Frau sitzt in einem gemütlichen Raum und schreibt in ihr Journal. Umgeben von Pflanzen und warmem Licht, symbolisiert die Szene Ruhe, Selbstfürsorge und Achtsamkeit.
Frau sitzt in einem gemütlichen Raum und schreibt in ihr Journal. Umgeben von Pflanzen und warmem Licht, symbolisiert die Szene Ruhe, Selbstfürsorge und Achtsamkeit.

🌿Selfcare / Selbstfürsorge: Neue Wellness-Idee oder Überlebensstrategie?

In einer Welt, die ständig Leistung fordert, vergessen wir oft das Wichtigste: uns selbst. Selbstfürsorge ist kein egoistischer Akt – sie ist die Grundlage für ein gesundes, erfülltes Leben. In diesem Beitrag zeige ich dir, wie du mit kleinen Routinen große Wirkung erzielen kannst.
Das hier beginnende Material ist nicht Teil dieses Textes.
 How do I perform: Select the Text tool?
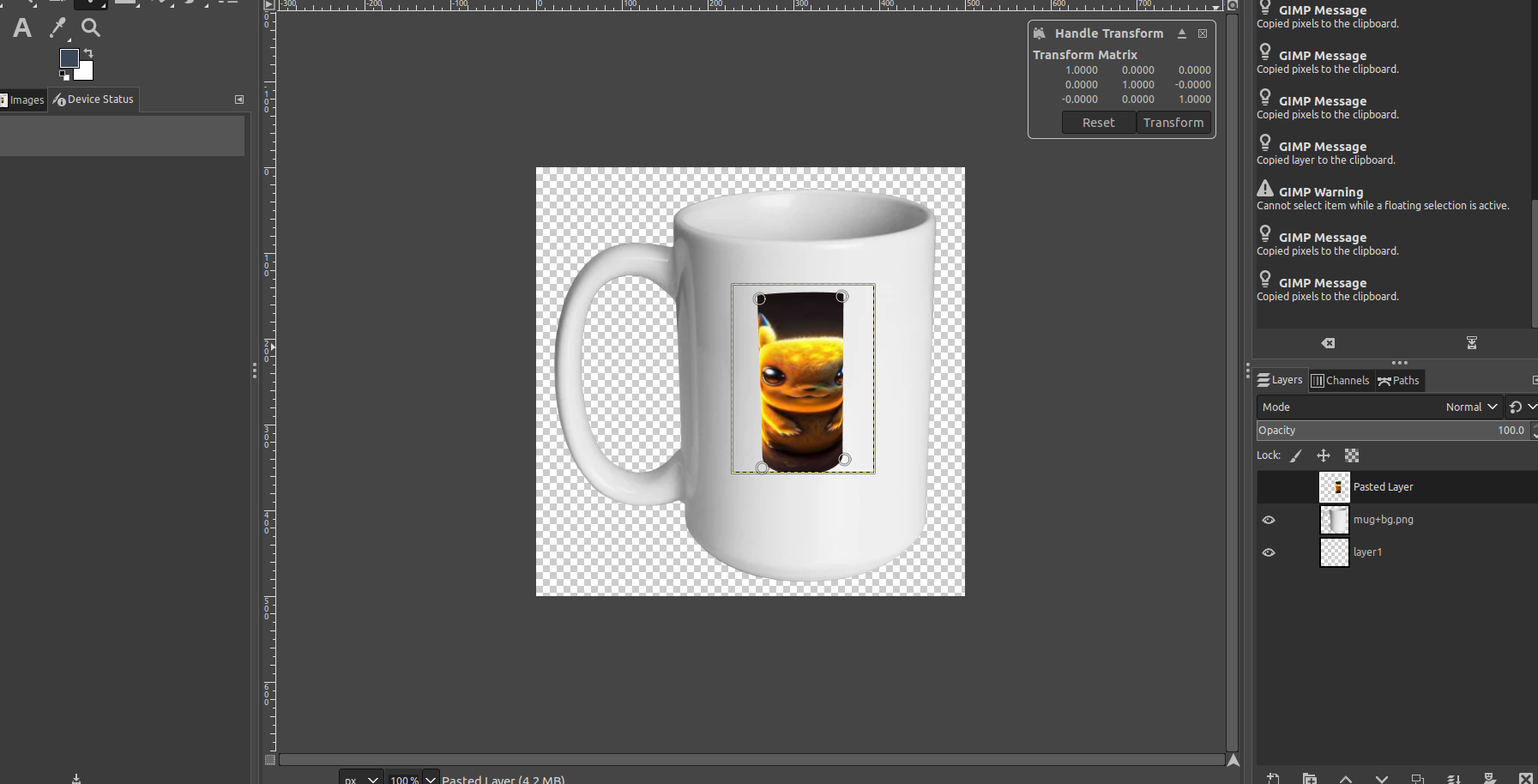22,28
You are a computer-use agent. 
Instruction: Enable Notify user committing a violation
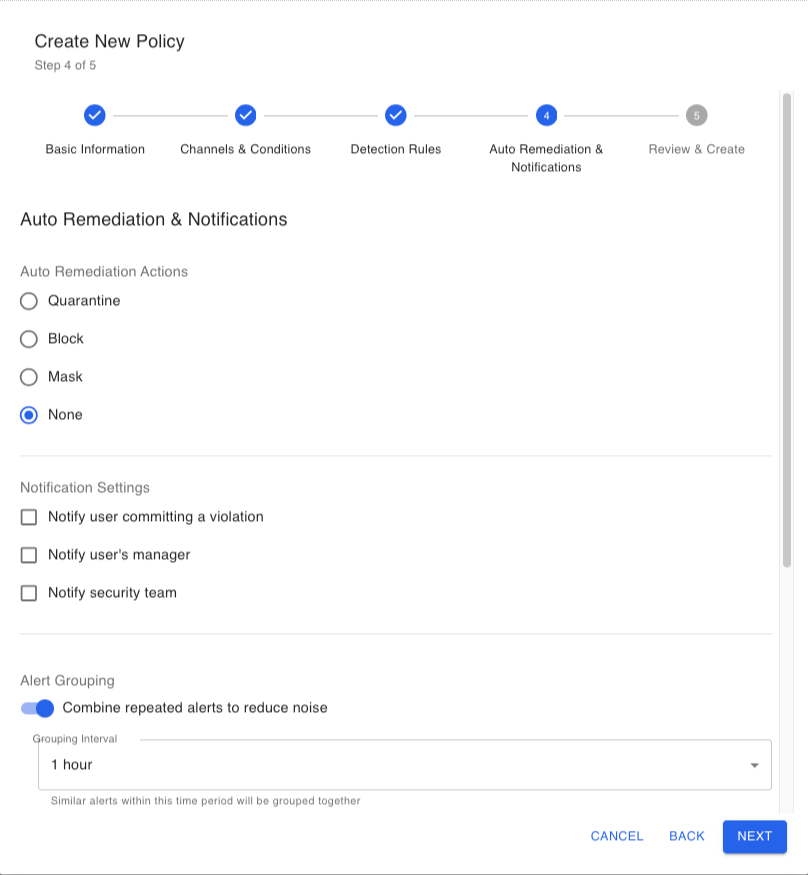click(29, 517)
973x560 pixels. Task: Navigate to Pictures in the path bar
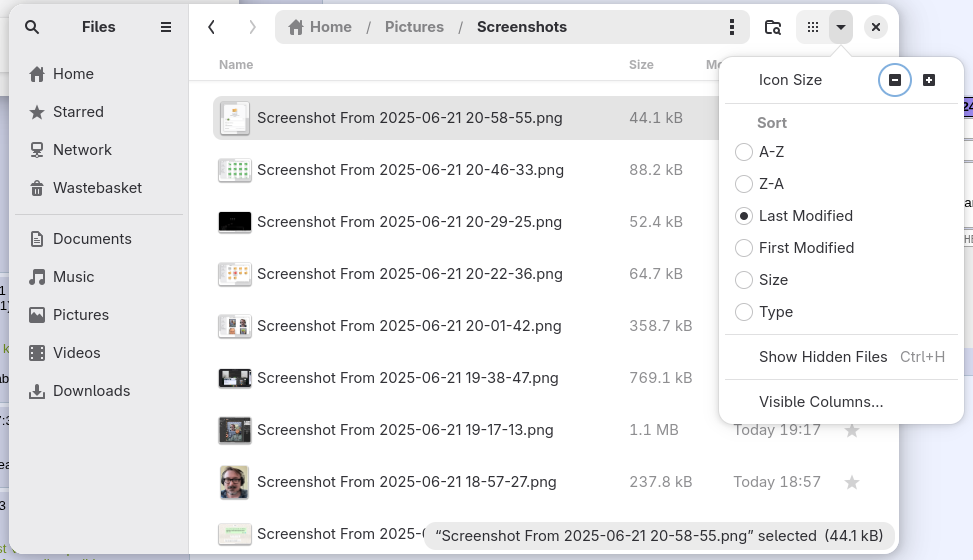(414, 27)
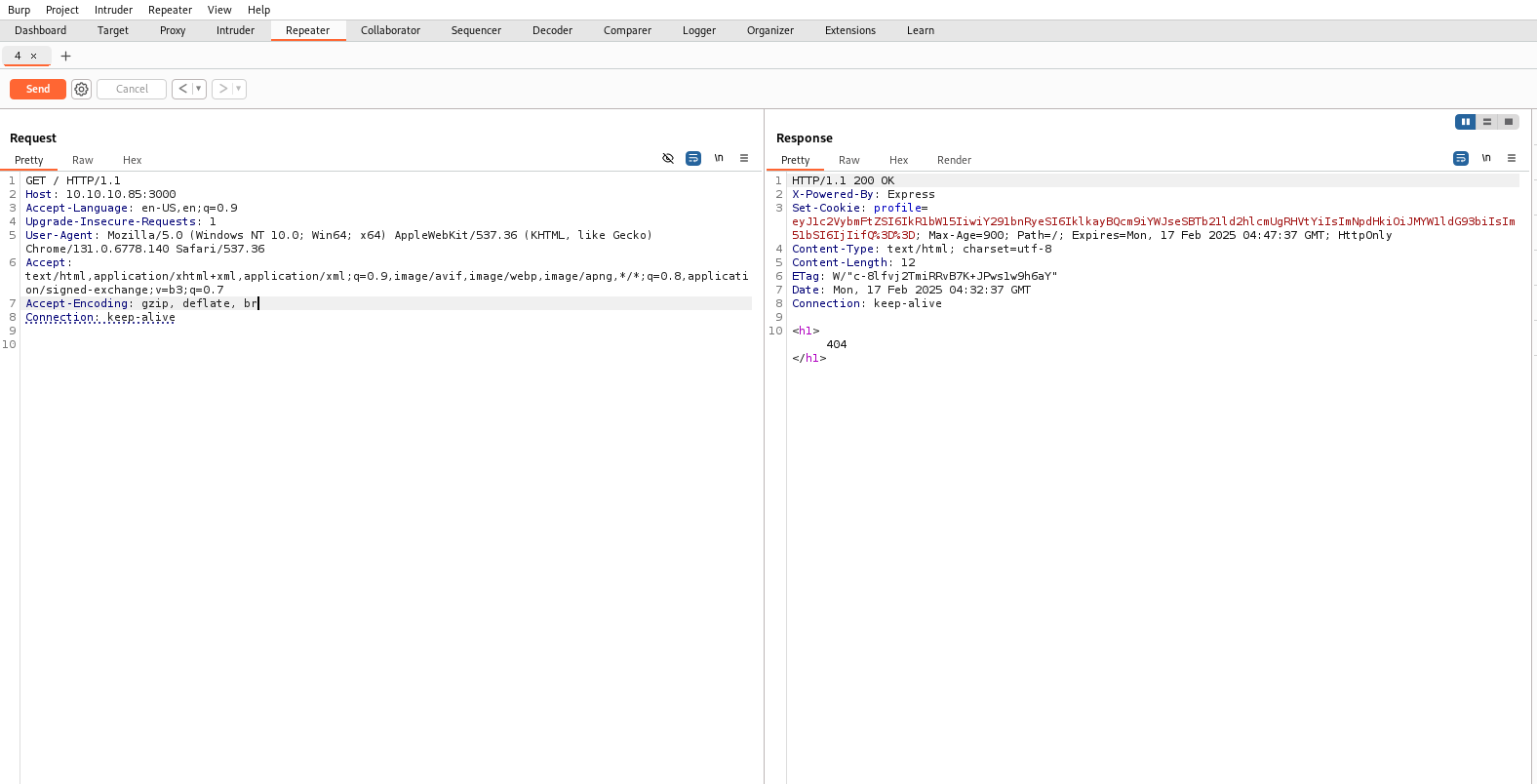1537x784 pixels.
Task: Open Response panel hamburger options menu
Action: point(1512,158)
🧠 Was bedeutet Selbstfürsorge wirklich?

Selbstfürsorge ist mehr als Schaumbad und Schokolade. Selfcare ist nicht gleichzustellen mit „sich verwöhnen, sich etwas gönnen oder sich gehen zu lassen“, obwohl einzelne Aktivitäten der Selbstfürsorge solche Elemente enthalten können. Selbstfürsorge kann auch Selbstbeschränkung bedeuten, zum Beispiel beim Essen, Shopping oder bei der Arbeit. Es geht darum, mit sich gut umzugehen, zu sich selbst gut zu sein, nach sich selbst schauen und sich selbst zu schützen, die eigenen Bedürfnisse zu berücksichtigen, Belastungen richtig einzuschätzen und sich nicht zu überfordern. Die eigenen Bedürfnisse zu erkennen und ihnen Raum zu geben. Dazu gehören:

  • Emotionale Balance

  • Körperliche Gesundheit

  • Mentale Klarheit

  • Soziale Grenzen

🪞 Warum fällt uns Selbstfürsorge so schwer?
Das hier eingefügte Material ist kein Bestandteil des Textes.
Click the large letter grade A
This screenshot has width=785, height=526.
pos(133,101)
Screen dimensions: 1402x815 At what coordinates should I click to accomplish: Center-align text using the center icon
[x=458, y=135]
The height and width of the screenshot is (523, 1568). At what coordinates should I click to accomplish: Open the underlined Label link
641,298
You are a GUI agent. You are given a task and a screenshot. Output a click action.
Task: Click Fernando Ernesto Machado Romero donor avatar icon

Viele von uns sind geprägt von Glaubenssätzen wie:

  • „Ich muss erst für andere da sein.“

  • „Ich habe keine Zeit für mich.“

  • „Selbstfürsorge ist egoistisch.“

Doch das Gegenteil ist wahr: Nur wer sich selbst gut versorgt, kann auch für andere da sein.

🧘‍♀️ 5 einfache Selfcare-Routinen für deinen Alltag

  1. Morgens 5 Minuten Stille Kein Handy, kein Stress – nur du und dein Atem.
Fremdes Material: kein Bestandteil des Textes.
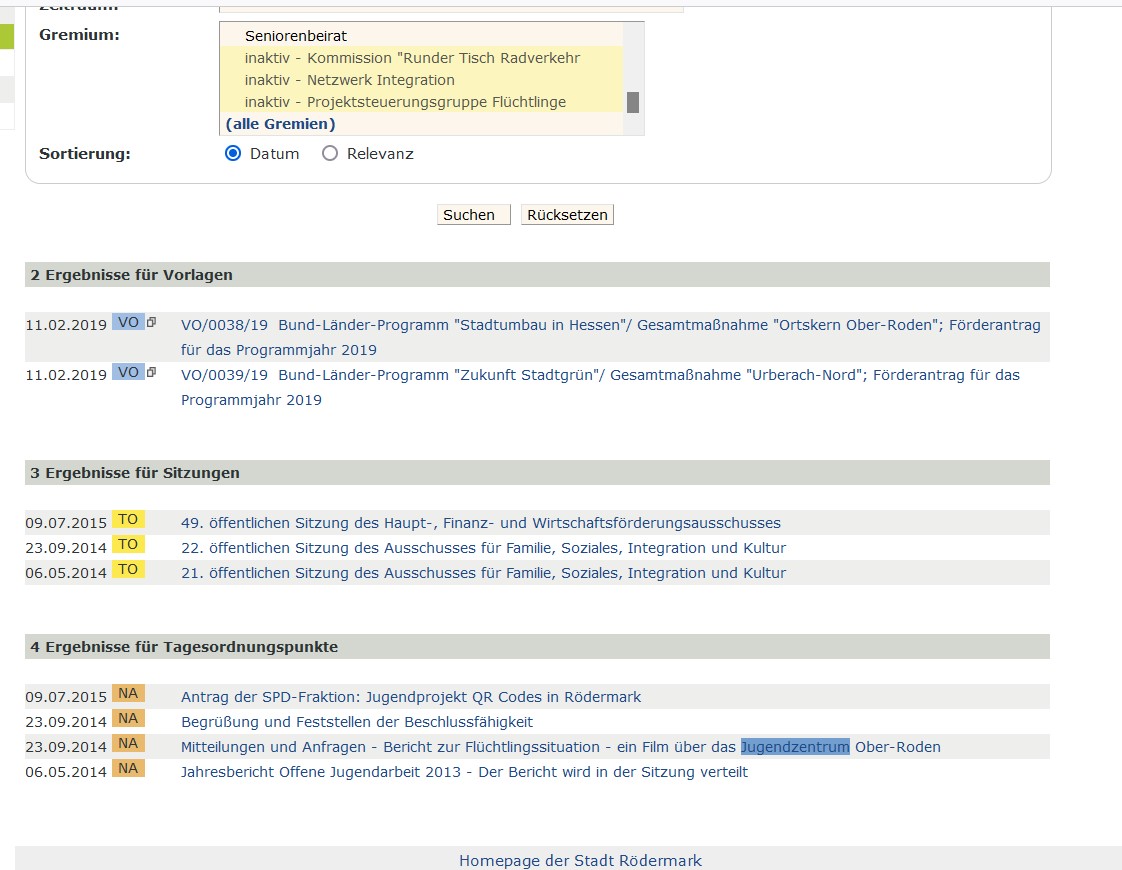The image size is (1122, 870).
Task: Choose inaktiv - Netzwerk Integration in list
Action: (x=349, y=80)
  2. Bewusste Pausen einplanen Trage sie wie Meetings in deinen Kalender ein.

  3. Digital Detox am Abend Handy weg, Gedanken sortieren, Schlaf fördern.

  4. Grenzen setzen lernen Ein „Nein“ zu anderen ist oft ein „Ja“ zu dir.

  5. Dankbarkeitstagebuch führen Jeden Abend 3 Dinge notieren, für die du dankbar bist.

  6. Achten Sie auf Ihre Ernährung

  7. Ausreichend Schlaf

  8. Freundschaften und soziale Kontakte pflegen

  9. Bewegung

  10. Rechtfertige dich nicht, sage einfach: „Ich mache jetzt Pause!“ anstatt „ich habe mich immer und zu jeder Zeit für die Familie / Job eingesetzt, wenn ich jetzt nicht Pause mache, fall ich um“.

 

💡 Mein Impuls für dich

Wir Menschen sind unterschiedlich, es gibt keine unzulässigen Formen der Selfcare (solange kein anderer Mensch darunter leidet). Selbstfürsorge beginnt nicht morgen – sie beginnt jetzt. Du musst nicht alles ändern. Ein kleiner Schritt reicht, um dir selbst näherzukommen.

 

Wie Platon schon sagte „Die Sorge für uns selbst bedarf der Selbsterkenntnis: Sich auf das Seinige verstehen ist die Voraussetzung dafür, das, was die anderen betrifft, zu verstehen“. Die Sorgfalt, die ich an mir ausübe, in Resonanz mit sich selbst und anderen Menschen zu sein und reale Kontakte zu leben, macht mich zu einem besseren Mitmenschen. Ist das nicht ein toller Satz, der zum Nachdenken und Umsetzen animiert?